◆ WORK ITEM ◆
Your task is to repeat all of the data exactly while excluding the pictures.

----- SUPPLIED RECORDS -----

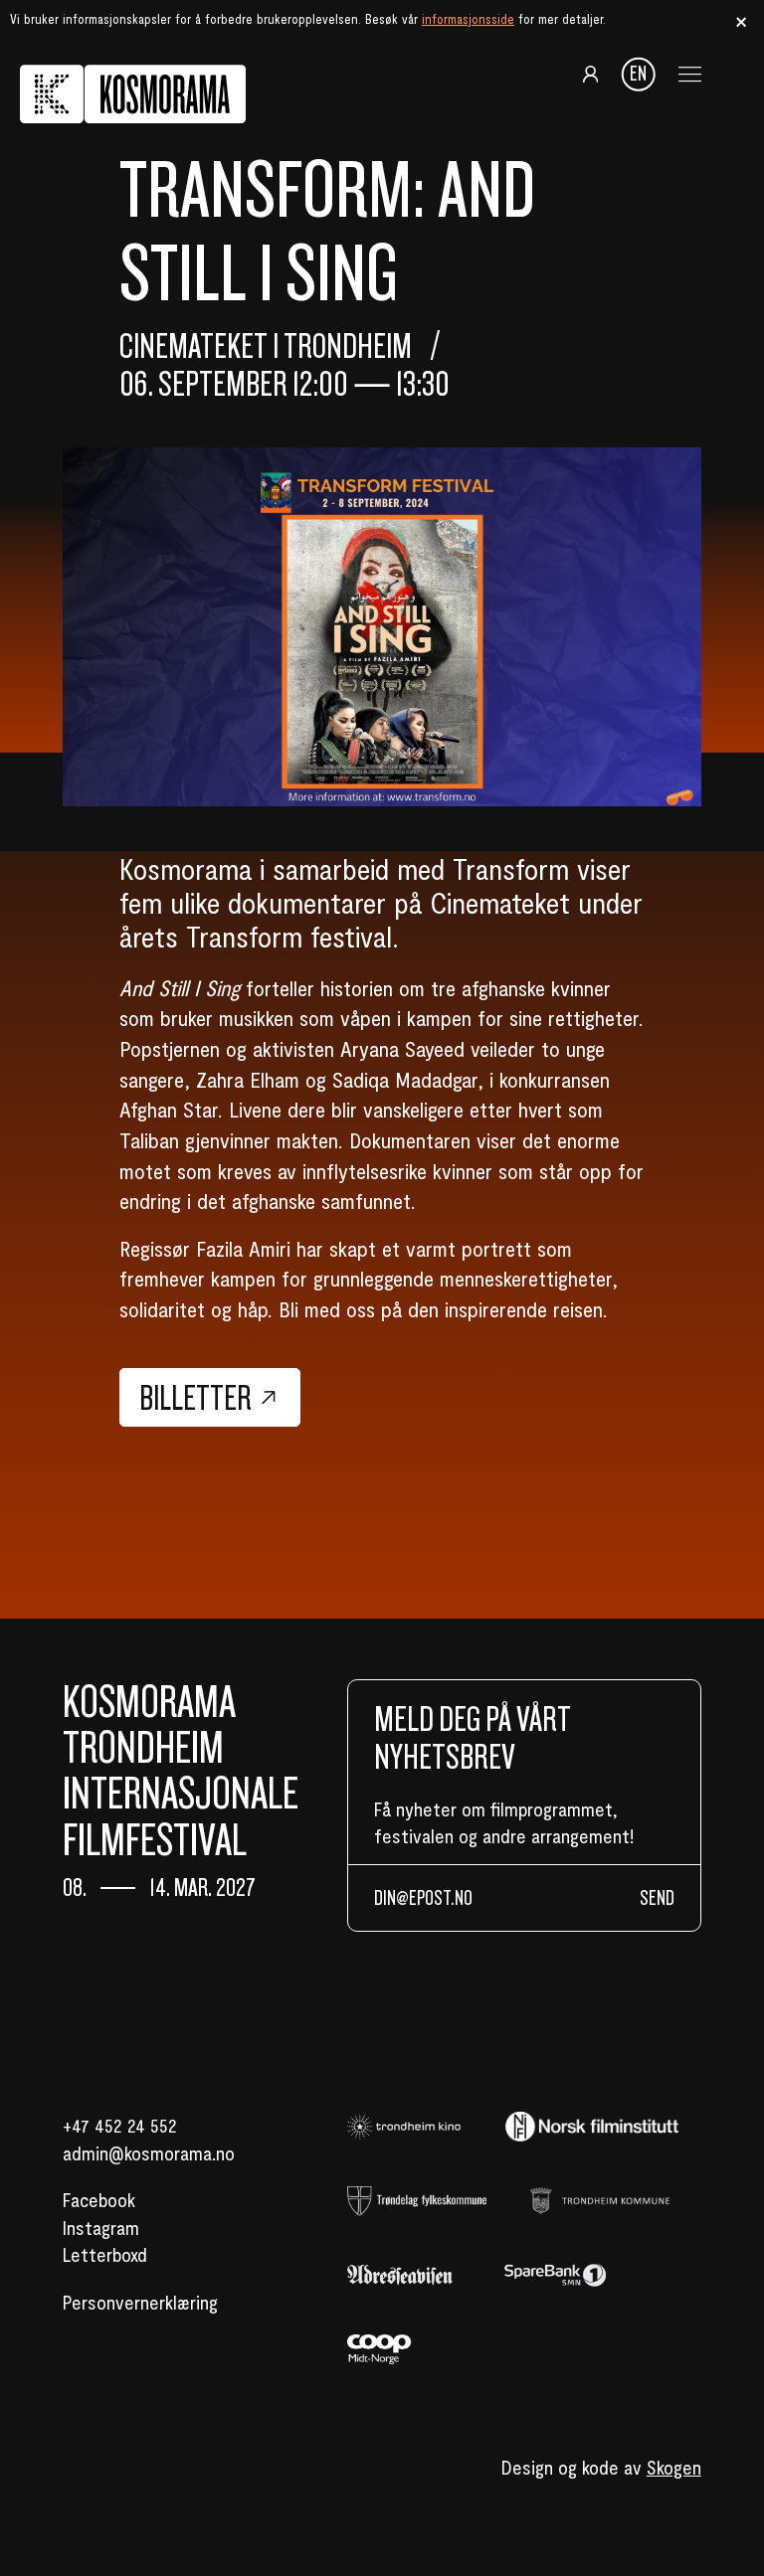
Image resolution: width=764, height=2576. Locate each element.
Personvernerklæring (140, 2302)
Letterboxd (105, 2254)
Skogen (674, 2467)
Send (657, 1898)
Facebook (99, 2199)
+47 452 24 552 (120, 2125)
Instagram (101, 2227)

-----

◆ ANSWER TO THIS EXERCISE ◆
Image resolution: width=764, height=2576. Locate each element.
Personvernerklæring (140, 2302)
Letterboxd (105, 2254)
Skogen (674, 2467)
Send (657, 1898)
Facebook (99, 2199)
+47 452 24 552 (120, 2125)
Instagram (101, 2227)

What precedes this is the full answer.